#### What is expected:
Go through the records and report each line holding the string "will".

—————

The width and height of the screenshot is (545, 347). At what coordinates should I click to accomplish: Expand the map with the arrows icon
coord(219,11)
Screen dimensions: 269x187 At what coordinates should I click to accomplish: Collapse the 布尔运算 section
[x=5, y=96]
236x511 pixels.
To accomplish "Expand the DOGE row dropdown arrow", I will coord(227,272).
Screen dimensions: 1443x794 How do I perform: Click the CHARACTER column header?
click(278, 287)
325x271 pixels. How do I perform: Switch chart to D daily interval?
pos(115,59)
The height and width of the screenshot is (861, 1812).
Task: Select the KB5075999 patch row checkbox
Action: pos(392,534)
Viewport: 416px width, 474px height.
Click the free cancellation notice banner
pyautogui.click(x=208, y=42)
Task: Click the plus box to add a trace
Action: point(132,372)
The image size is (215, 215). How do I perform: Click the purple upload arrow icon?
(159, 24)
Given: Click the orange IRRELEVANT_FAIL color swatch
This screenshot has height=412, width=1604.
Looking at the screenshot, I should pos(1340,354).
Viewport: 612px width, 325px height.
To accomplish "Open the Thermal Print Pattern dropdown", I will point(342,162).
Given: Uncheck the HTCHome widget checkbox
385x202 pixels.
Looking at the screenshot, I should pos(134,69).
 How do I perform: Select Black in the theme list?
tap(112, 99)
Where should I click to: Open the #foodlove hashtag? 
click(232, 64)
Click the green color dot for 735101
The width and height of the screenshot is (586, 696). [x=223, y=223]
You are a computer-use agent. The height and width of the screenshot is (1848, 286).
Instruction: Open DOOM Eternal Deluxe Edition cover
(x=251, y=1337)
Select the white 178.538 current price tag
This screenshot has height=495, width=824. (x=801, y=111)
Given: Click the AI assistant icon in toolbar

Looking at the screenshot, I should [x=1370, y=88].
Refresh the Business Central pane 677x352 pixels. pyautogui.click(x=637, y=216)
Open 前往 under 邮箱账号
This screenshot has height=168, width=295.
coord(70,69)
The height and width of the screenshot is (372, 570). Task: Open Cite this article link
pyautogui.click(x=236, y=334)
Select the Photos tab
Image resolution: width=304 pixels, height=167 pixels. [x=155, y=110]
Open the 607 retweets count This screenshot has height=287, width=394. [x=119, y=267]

—————

#### Exercise answer:
To accomplish "Expand the DOGE row dropdown arrow", I will coord(227,272).
To accomplish "Open the Thermal Print Pattern dropdown", I will point(342,162).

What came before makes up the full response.